Task details> Copy out each line in the records below that contains the string "computer".

Input material>
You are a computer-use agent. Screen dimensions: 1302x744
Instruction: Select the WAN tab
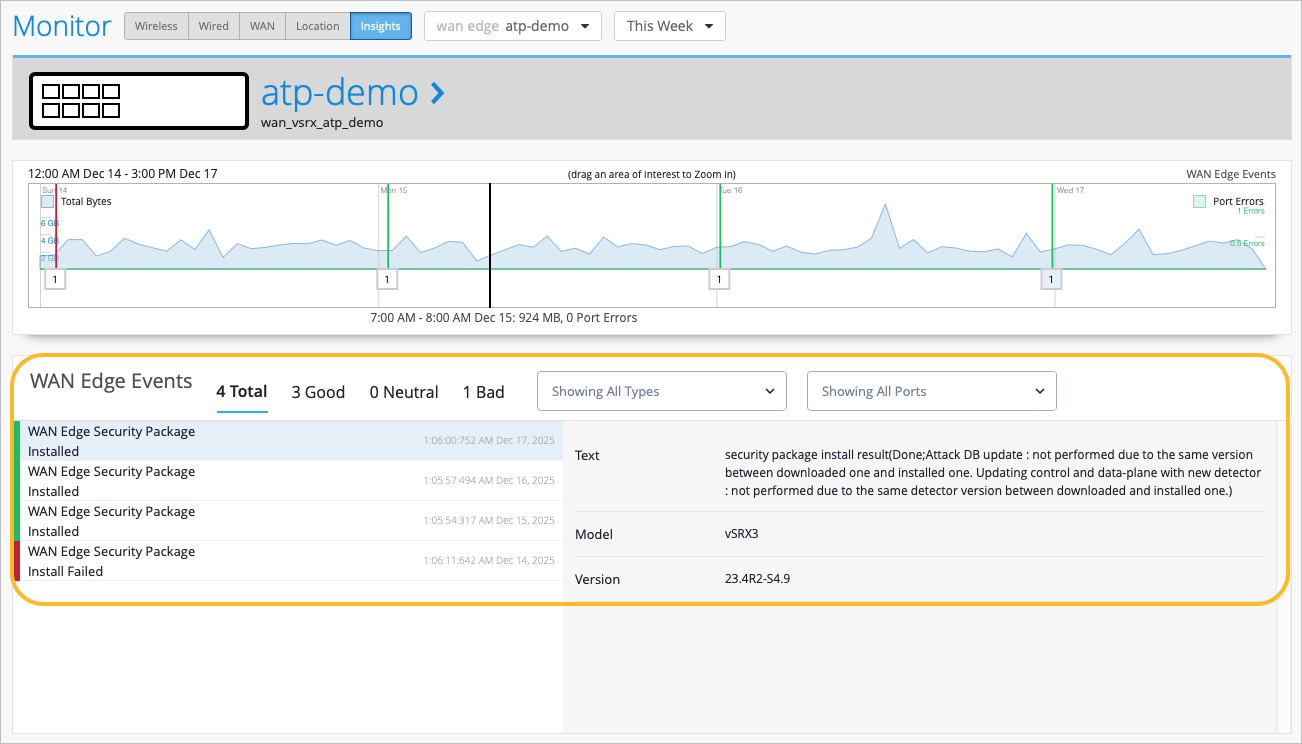[262, 26]
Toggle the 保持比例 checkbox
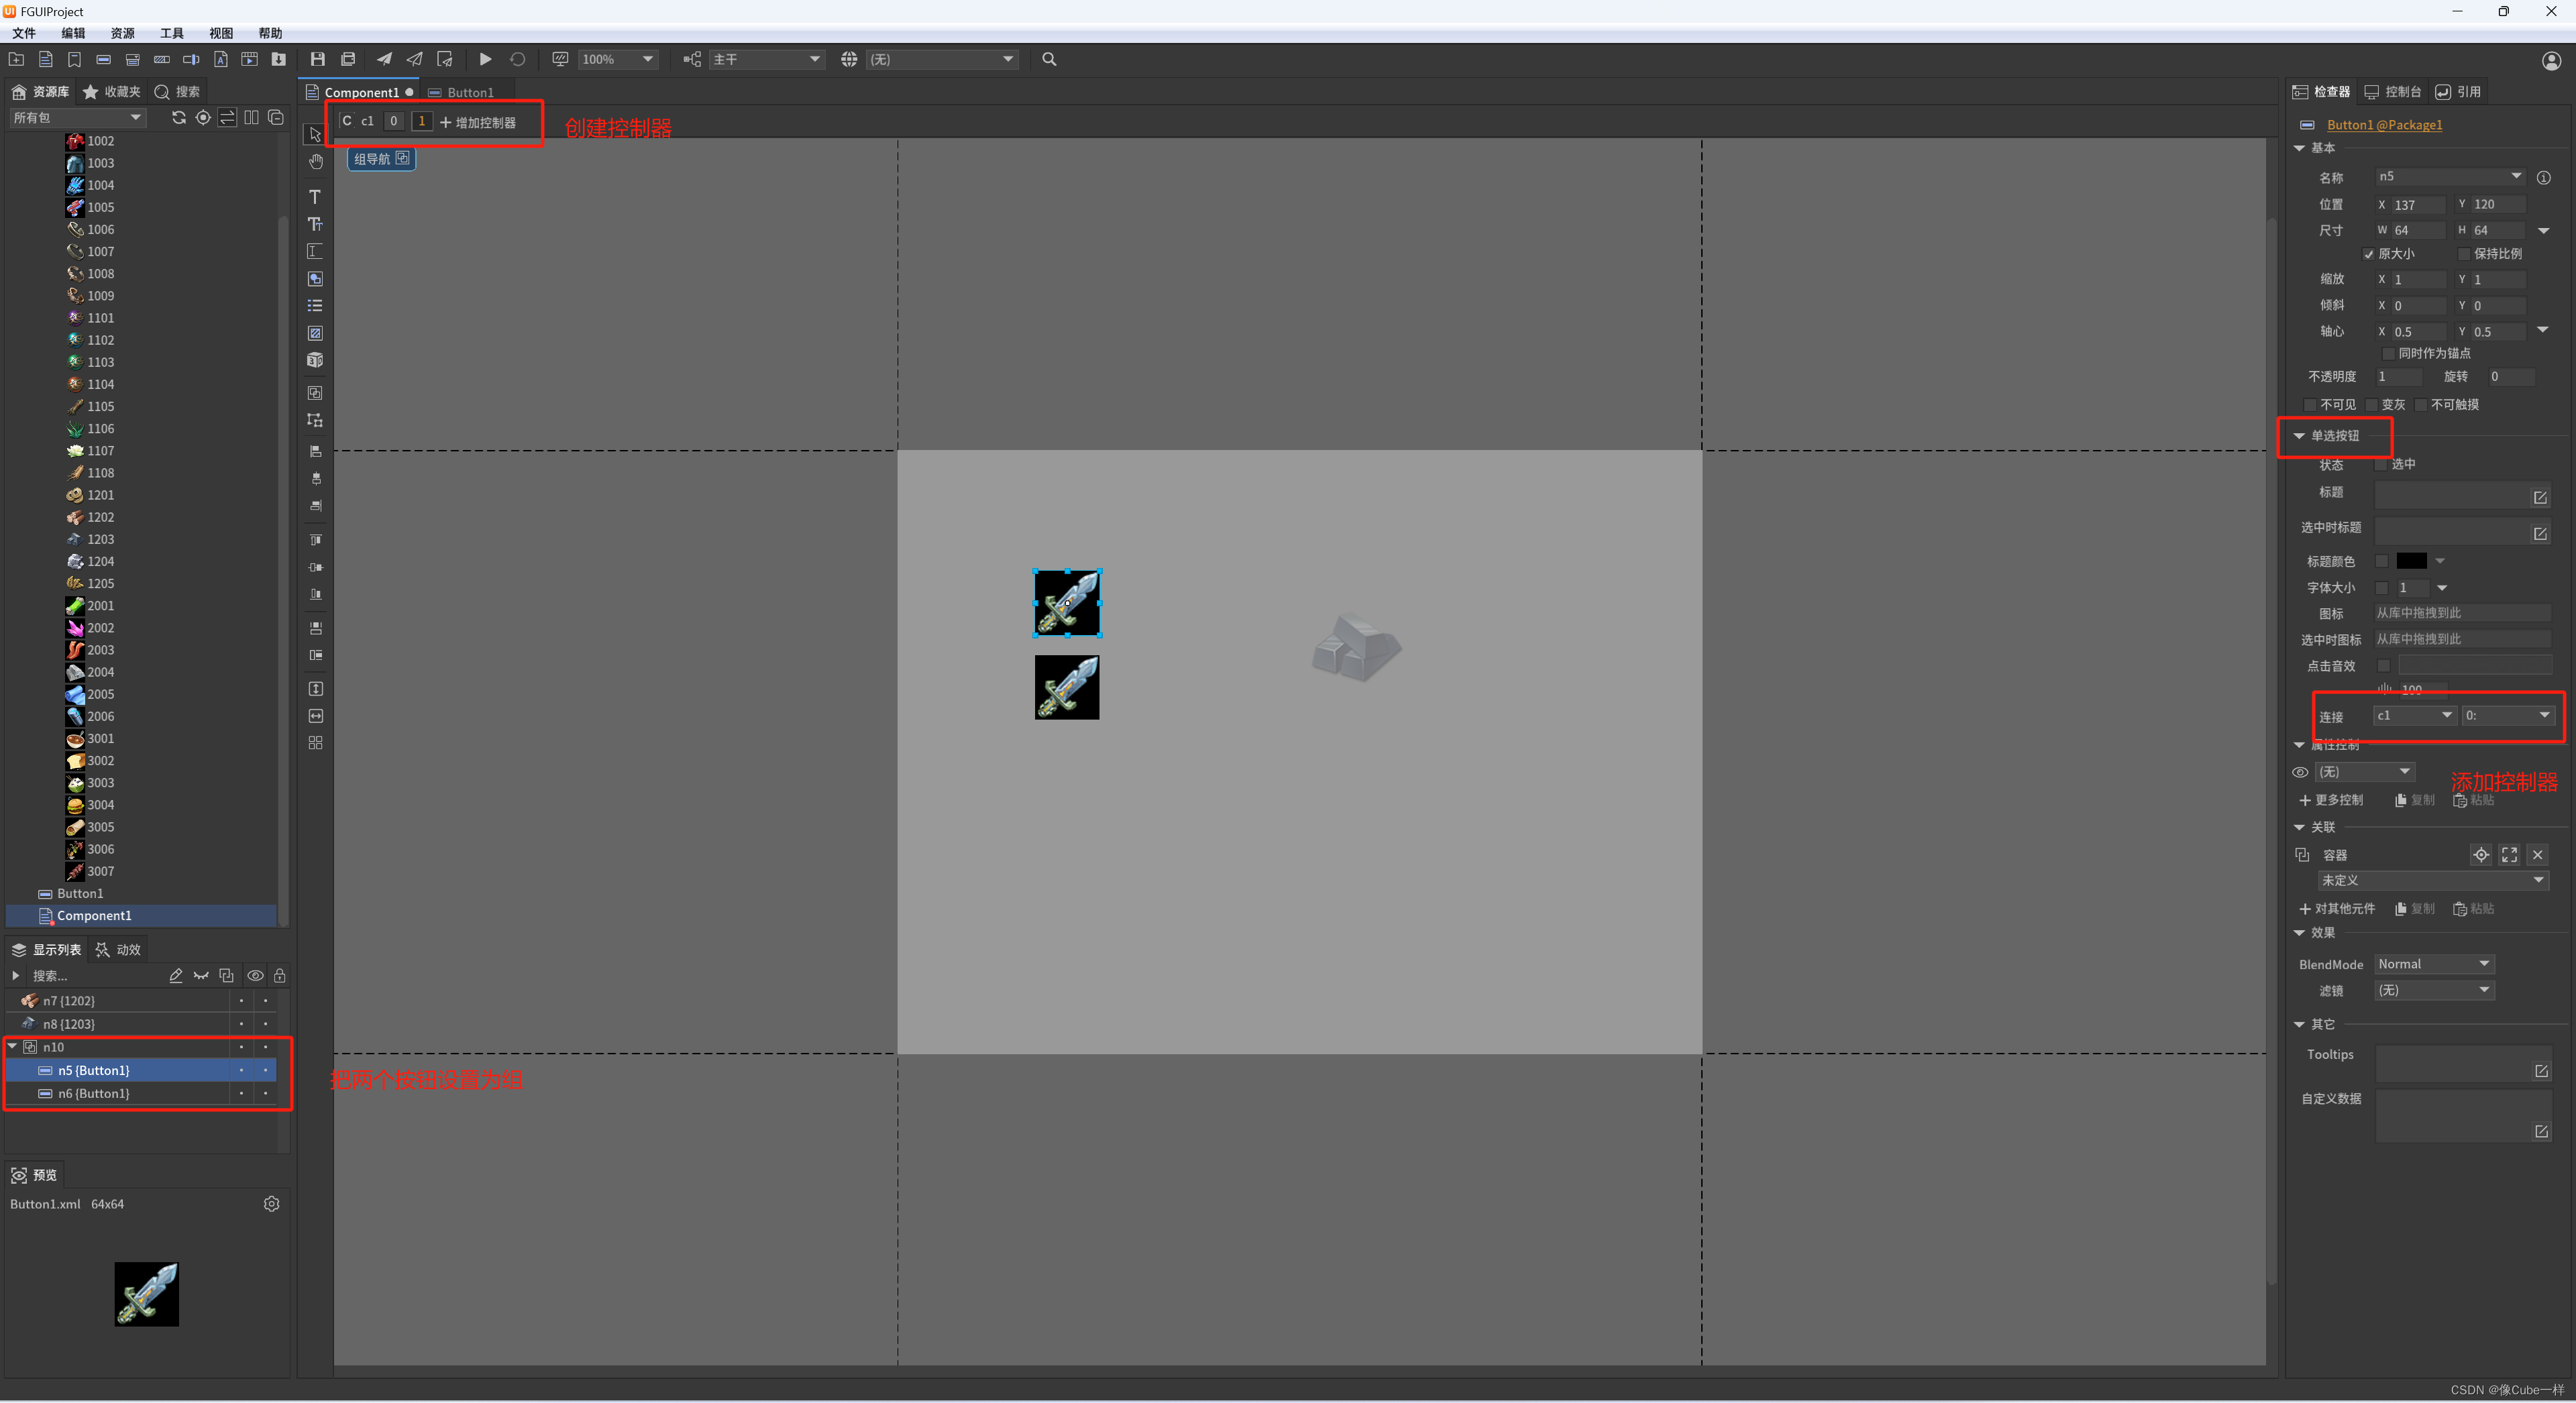The image size is (2576, 1403). click(2464, 254)
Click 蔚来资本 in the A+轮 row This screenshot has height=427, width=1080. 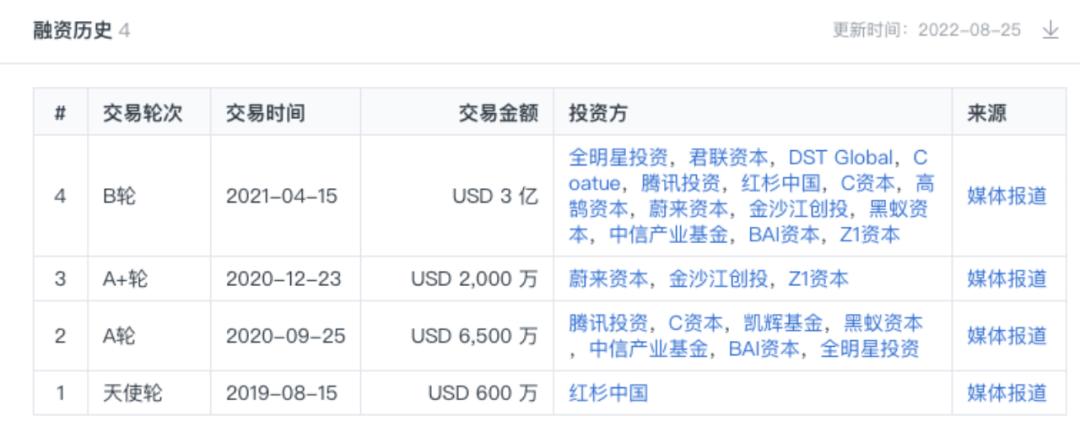tap(608, 279)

Problem solution>
You are a computer-use agent. Screen dimensions: 1302x744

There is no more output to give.